Entries for locating words and elements:
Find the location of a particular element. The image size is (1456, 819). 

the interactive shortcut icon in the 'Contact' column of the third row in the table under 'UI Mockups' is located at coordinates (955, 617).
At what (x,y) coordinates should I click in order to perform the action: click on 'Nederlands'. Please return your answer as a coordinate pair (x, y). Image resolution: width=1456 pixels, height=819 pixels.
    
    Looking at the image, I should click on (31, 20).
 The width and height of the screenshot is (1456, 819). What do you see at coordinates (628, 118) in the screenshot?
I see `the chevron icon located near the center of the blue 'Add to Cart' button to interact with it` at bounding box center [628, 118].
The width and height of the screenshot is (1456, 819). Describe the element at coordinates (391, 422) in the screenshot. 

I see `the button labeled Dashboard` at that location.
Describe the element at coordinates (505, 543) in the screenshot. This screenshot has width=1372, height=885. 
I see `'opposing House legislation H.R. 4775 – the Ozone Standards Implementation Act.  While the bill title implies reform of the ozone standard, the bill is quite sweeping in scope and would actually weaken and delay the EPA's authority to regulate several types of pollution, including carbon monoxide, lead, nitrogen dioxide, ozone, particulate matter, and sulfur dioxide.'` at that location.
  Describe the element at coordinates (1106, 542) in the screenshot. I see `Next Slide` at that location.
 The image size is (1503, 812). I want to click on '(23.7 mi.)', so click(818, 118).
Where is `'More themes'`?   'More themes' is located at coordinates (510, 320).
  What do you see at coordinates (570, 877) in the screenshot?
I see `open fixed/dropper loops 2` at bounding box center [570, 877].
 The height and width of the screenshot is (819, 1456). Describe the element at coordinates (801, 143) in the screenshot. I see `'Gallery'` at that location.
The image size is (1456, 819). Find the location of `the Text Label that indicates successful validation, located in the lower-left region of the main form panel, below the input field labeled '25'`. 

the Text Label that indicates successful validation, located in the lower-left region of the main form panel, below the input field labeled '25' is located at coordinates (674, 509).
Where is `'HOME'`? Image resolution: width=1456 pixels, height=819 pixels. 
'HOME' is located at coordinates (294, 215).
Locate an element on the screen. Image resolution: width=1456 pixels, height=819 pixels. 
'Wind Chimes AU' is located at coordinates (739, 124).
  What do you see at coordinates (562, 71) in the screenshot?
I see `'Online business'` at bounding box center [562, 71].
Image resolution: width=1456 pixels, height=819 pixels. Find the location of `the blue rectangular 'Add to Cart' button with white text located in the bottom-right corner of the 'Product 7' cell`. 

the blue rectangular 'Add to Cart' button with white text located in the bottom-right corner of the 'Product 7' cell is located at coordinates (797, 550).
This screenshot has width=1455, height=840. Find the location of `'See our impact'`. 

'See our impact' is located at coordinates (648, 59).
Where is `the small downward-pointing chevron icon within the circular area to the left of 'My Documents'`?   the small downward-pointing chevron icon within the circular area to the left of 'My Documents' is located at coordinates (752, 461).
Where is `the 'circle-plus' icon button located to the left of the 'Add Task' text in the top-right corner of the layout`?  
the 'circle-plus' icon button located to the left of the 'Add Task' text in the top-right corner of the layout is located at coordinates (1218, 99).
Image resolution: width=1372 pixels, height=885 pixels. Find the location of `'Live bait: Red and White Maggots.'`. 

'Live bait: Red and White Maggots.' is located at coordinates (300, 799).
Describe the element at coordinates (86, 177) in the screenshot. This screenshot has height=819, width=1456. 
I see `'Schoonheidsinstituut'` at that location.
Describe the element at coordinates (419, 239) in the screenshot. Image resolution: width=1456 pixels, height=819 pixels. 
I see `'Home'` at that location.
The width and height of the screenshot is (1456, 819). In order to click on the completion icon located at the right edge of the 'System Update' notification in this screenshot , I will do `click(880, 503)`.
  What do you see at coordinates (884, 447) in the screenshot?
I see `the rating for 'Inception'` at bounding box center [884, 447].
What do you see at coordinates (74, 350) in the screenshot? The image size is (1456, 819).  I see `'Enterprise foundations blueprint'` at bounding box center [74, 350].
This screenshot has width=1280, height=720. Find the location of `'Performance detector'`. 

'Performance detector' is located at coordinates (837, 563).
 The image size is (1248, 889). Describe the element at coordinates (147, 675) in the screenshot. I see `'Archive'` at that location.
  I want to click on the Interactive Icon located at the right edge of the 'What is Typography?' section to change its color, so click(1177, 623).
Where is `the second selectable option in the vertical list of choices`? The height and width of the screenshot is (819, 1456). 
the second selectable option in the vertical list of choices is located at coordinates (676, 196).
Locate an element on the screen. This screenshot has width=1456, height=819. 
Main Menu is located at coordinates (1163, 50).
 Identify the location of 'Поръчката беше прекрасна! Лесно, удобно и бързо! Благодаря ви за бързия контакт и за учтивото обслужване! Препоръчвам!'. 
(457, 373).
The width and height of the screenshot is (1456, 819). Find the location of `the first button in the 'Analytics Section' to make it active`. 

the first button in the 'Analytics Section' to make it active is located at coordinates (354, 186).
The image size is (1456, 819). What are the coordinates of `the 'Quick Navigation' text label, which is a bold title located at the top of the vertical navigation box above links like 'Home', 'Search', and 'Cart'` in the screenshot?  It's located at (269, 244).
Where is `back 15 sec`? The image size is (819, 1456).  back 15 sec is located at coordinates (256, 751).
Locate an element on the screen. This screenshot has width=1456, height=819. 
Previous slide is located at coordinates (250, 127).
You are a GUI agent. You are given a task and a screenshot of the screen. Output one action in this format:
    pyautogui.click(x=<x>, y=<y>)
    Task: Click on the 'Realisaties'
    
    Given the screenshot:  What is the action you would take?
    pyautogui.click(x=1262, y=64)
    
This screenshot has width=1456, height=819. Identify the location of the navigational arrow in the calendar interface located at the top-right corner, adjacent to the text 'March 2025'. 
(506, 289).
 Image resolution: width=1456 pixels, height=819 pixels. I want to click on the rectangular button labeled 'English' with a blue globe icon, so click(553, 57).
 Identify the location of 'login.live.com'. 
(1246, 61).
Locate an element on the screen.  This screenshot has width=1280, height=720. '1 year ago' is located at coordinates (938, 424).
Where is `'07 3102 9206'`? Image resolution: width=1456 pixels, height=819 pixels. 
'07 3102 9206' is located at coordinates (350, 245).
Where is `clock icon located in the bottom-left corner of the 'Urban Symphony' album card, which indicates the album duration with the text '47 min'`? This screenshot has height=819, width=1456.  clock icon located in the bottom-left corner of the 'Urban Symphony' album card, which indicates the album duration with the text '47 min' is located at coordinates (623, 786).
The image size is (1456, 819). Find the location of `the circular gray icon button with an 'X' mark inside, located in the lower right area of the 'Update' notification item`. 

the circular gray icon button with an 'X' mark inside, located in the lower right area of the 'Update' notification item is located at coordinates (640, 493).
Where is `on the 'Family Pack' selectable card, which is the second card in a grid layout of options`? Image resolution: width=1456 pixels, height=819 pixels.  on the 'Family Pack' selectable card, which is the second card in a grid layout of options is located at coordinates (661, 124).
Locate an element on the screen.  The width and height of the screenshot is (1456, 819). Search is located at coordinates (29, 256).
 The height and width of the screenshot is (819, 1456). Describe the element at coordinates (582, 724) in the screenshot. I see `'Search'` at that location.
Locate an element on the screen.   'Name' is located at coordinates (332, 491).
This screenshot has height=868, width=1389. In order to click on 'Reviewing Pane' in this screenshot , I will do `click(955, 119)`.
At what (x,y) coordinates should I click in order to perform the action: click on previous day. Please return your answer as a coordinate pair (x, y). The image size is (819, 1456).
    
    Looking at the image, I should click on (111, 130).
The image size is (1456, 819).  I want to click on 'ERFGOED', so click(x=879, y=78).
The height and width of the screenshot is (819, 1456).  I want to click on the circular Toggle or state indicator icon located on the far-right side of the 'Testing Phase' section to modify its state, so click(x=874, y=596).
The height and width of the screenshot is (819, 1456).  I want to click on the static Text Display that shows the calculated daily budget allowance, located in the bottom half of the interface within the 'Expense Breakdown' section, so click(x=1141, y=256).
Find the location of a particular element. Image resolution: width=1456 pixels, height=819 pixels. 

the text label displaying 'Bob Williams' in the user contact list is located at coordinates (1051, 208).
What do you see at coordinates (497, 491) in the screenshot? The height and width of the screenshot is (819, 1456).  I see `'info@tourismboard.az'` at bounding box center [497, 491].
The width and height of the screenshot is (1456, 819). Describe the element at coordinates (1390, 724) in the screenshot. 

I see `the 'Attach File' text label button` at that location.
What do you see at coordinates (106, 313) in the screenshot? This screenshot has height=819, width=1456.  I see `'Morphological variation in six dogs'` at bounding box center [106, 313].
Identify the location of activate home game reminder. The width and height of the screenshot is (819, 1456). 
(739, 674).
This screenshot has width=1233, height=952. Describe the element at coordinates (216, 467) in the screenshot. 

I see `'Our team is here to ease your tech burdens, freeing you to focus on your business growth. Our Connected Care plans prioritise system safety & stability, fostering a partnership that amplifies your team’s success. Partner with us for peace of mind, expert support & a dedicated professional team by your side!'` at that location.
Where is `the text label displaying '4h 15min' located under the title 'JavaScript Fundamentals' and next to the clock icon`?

EXERCISE DIRECTIONS: Count the lines in the entries above that contain the string "displaying", matching case exactly, and reply with only that number.

SOLUTION TO THIS PROBLEM: 2